Я аккуратно сложил пластиковый квадратик на ладонеприемник. Акимов дружок чихнул и высветил мое стартовое окно. Я обомлел.

– Дормидонтыч… – осторожно подчеркнул, – все время норовите накласть на законы. На обычаи предков.

– Ложи бабу, – коротко отрезал провизор.

Я пальцами подвигал картинки и выложил на экран белокурую бестию во всей яростной красе.

– Да-а… – протянул после паузы наставник. И погасил «Дружка». – Пиши покороче, что-нибудь: «Прости, люблю. Импотент с утробы», – и полез наверх по стремянке, стал выпихивать бутыль чернил, а потом и ворох старых великолепных просроченных бумажных рецептов. – Пиши для этой разборчивей, заглавной буквой, печатно… по слогам.

Я с любопытством смотрел на его манипуляции, но тут вспомнил:

– А ваша просьба. Ну, говорите, а то любопытство сжует.

– Да, чепуха, – аптекарь отвел глаза. – У тебя на днях, когда – уточню, на прессовку случайно пойдет случайный красный конверт. С голубой бумагой внутри. Ты для меня ее стибри.

– Своруй?

– Стяни, добудь.

– Толкаете, Аким Дормидонтыч. На вполне уголовное, совершенное невменяшкой. Вплоть до вычеркивания.

– Не дрейфь, нет такого закона.

– Кодекс поведения больных класса умственно неполноценные. Хотя… чихать я на них хотел, а они на меня.

– А знаешь, да и, правда, не берись, ну его к неполноценному лешему. Не очень то и нужен этот старый рецепт в конверте.

– По моему ли транспортеру пойдет? – прикинул я, сразу решив.

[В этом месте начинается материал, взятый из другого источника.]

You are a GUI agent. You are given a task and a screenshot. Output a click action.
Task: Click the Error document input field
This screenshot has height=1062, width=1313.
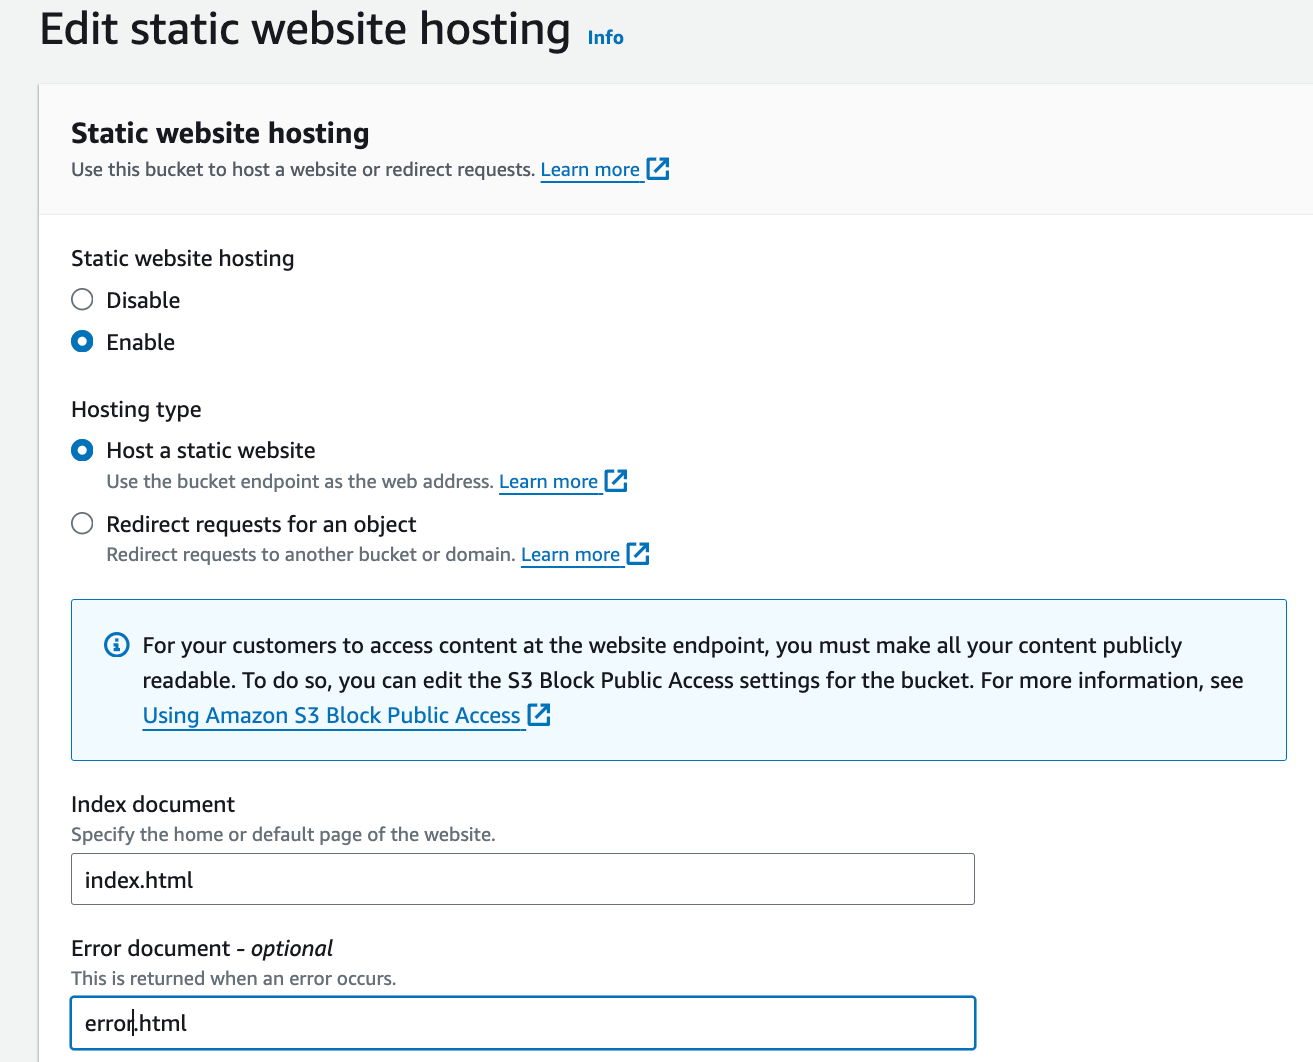(522, 1023)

– Петруха, товарищ, – глядя прямо мне в глаза, посетовал бывший доцент. – Мне уже до ничего дела нет. Если что, я заместо тебя сам оформлюсь на меры, такое хоть в кодексе знаешь?

Тут мне осталось только расхохотаться, улыбнулся и он.

– Да один олигафренд идет сейчас на медбирже против ста четырнадцати неполноценнных, – не удержался я. – Кто ж нас разменяет без сдачи? – и мое настроение неожиданно прояснилось.

– Пей чай, – мирно ухмыльнулся наставник, – с морошкой. Уголовка за лекарство из уезда УР подослало.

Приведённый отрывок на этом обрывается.